Instructions to follow: Please render the lines of the material below as a numbered list, from the line containing "Where should I click to: Select" through the end of the material, omitting blank lines and leaving out the pictures.

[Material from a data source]

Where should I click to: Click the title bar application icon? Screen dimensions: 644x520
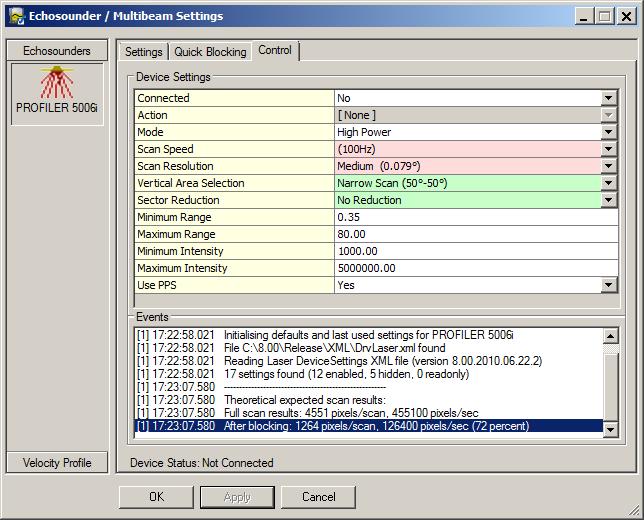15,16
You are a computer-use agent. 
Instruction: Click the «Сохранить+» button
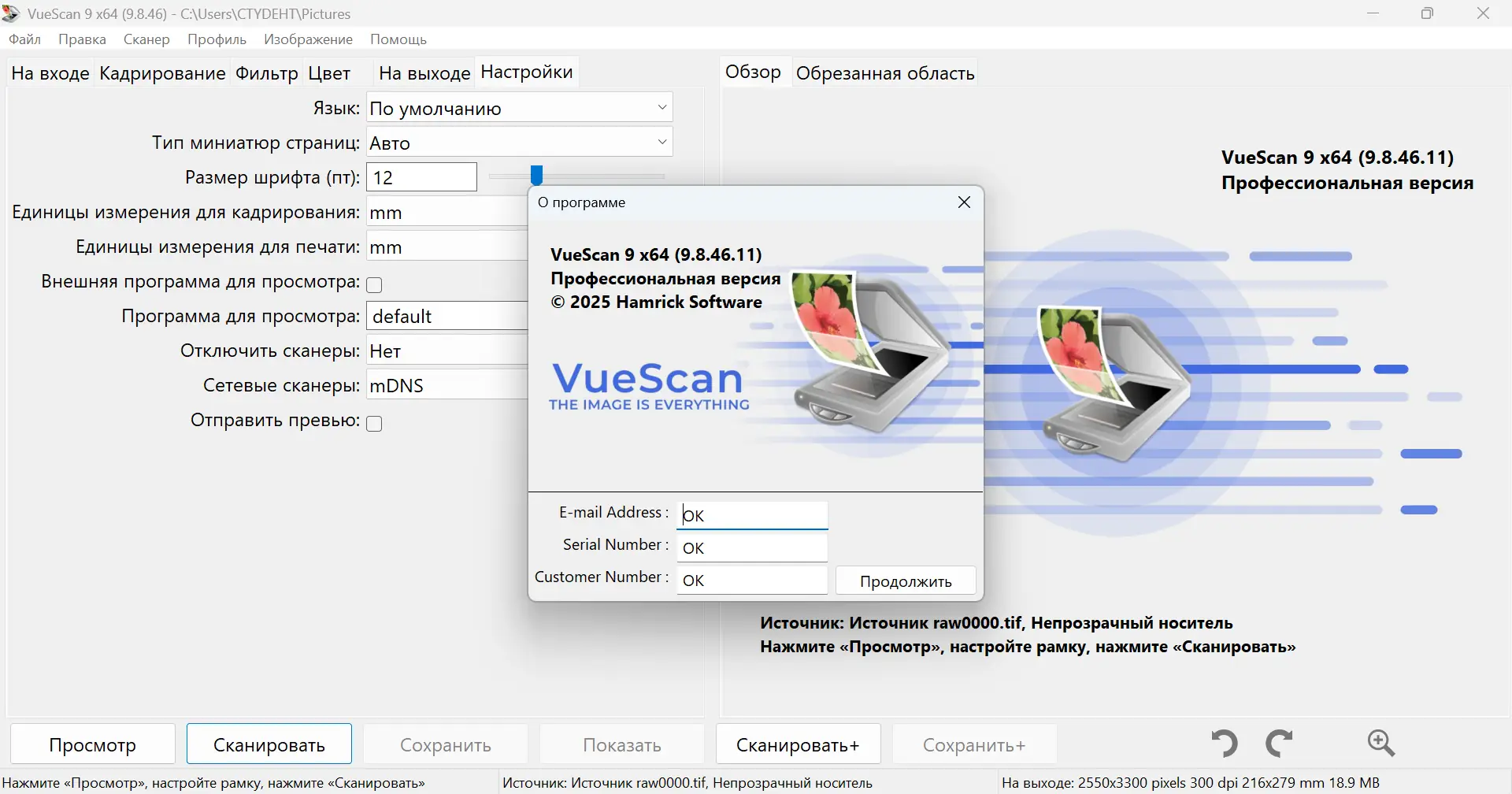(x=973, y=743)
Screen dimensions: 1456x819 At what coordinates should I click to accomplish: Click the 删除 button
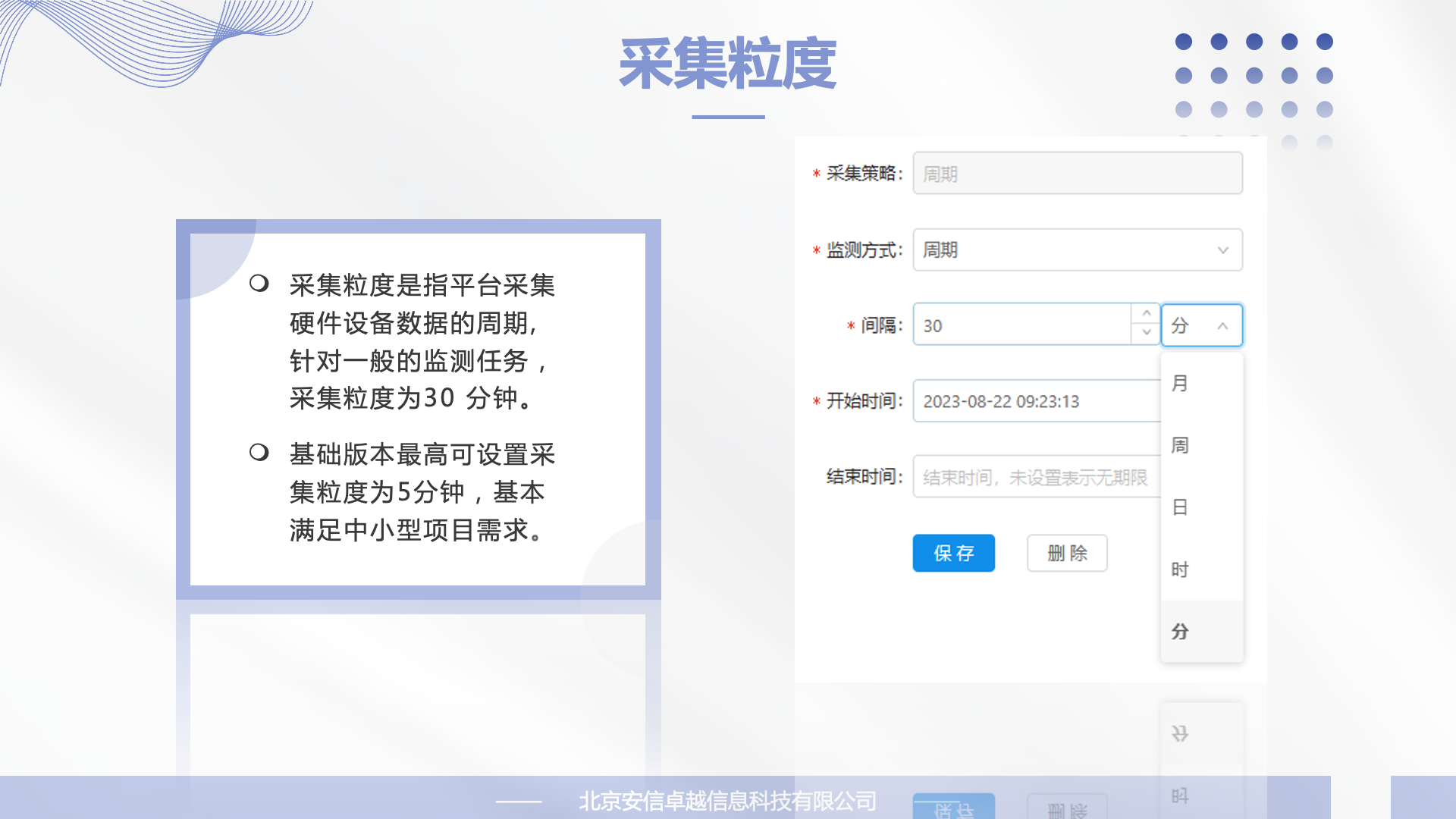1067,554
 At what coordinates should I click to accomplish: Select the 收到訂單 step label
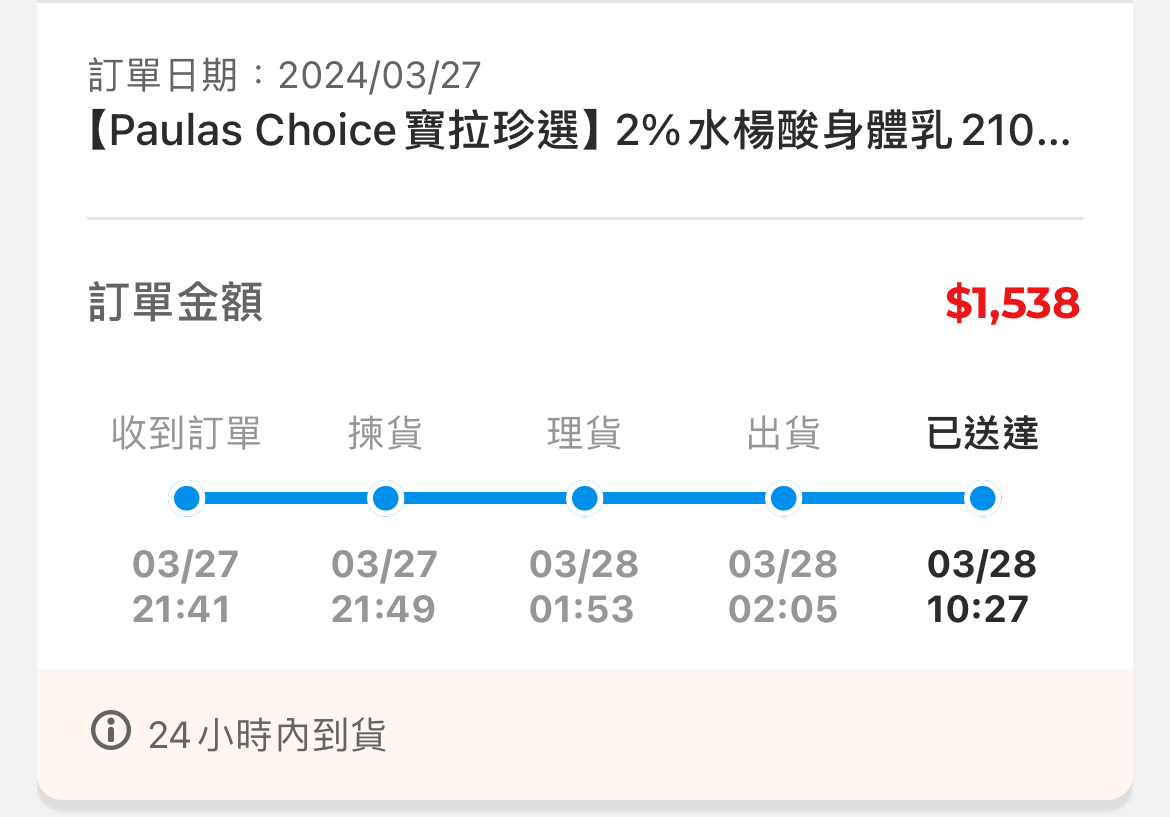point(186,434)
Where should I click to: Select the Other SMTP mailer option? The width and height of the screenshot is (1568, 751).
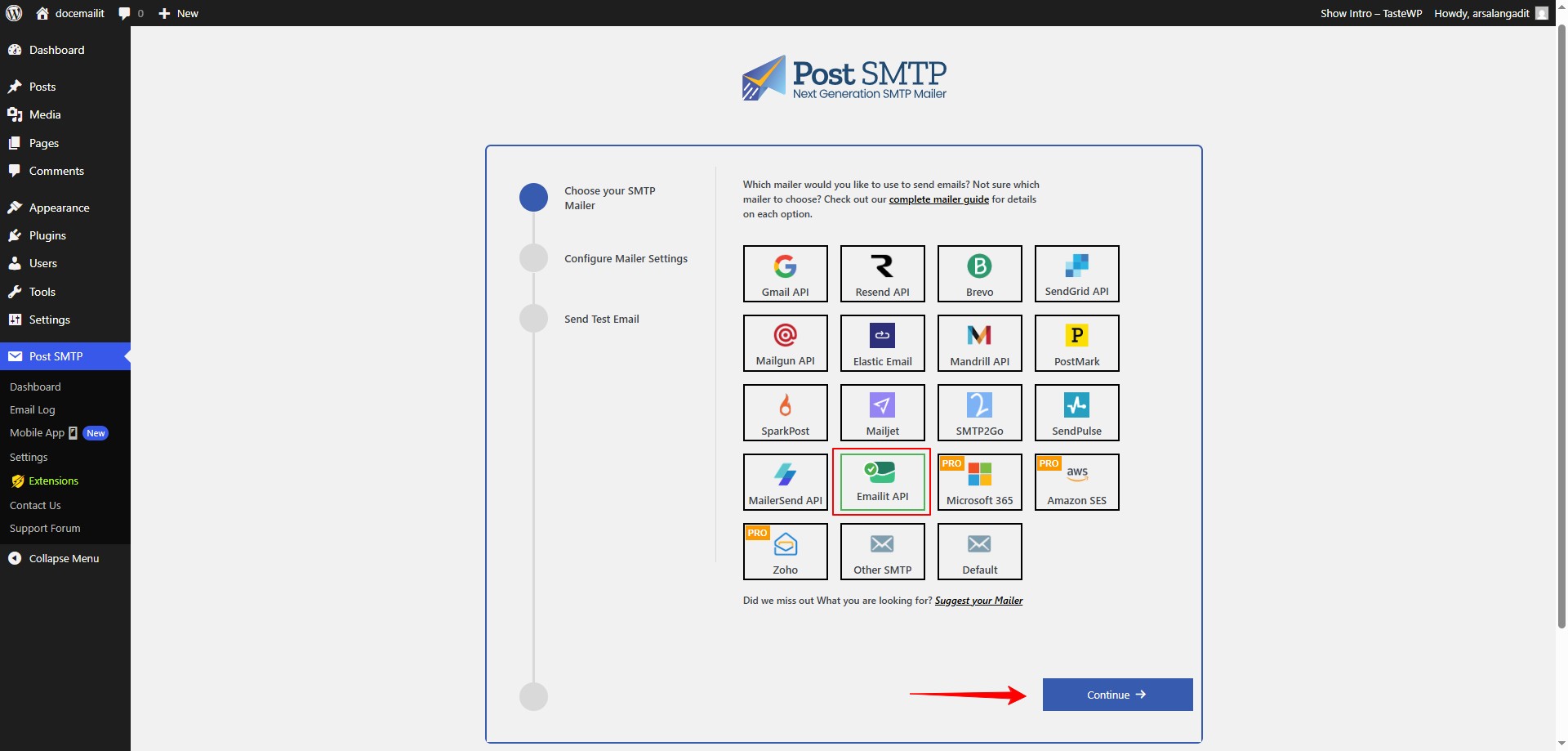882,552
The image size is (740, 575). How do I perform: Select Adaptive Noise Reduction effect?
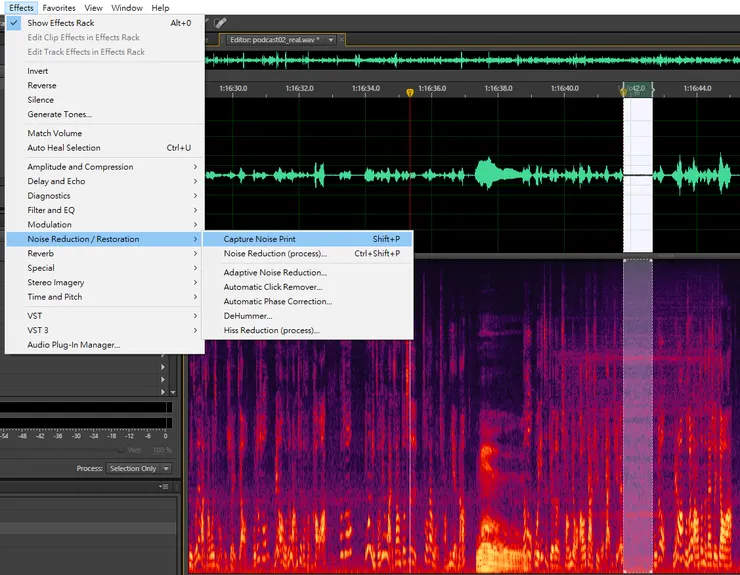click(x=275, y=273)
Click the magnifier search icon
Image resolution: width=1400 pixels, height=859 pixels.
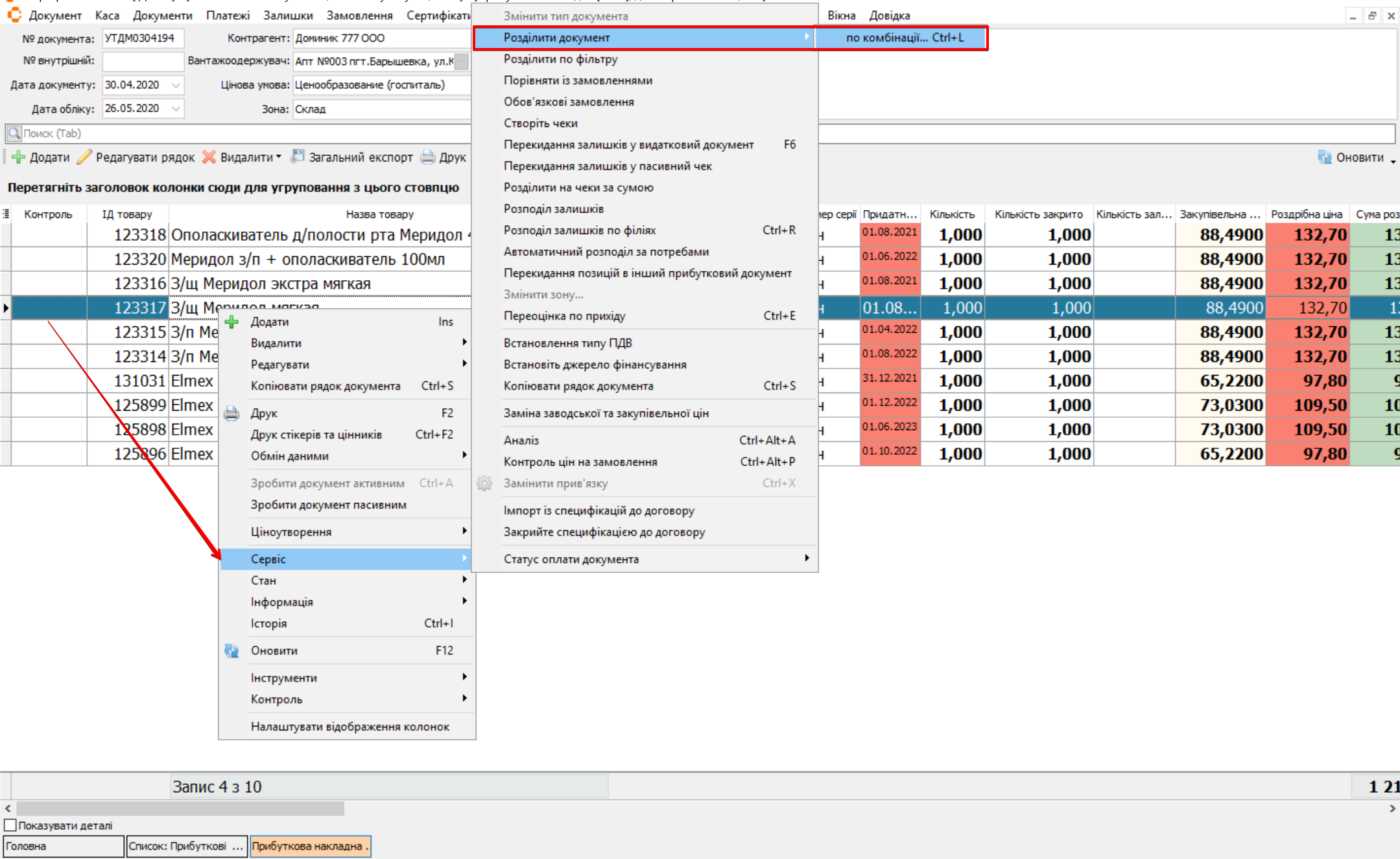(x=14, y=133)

Expected answer:
1. Where should I click to: Select the Other SMTP mailer option? The width and height of the screenshot is (1568, 751).
2. 882,552
3. The image size is (740, 575). How do I perform: Select Adaptive Noise Reduction effect?
4. click(x=275, y=273)
5. Click the magnifier search icon
6. Image resolution: width=1400 pixels, height=859 pixels.
7. (x=14, y=133)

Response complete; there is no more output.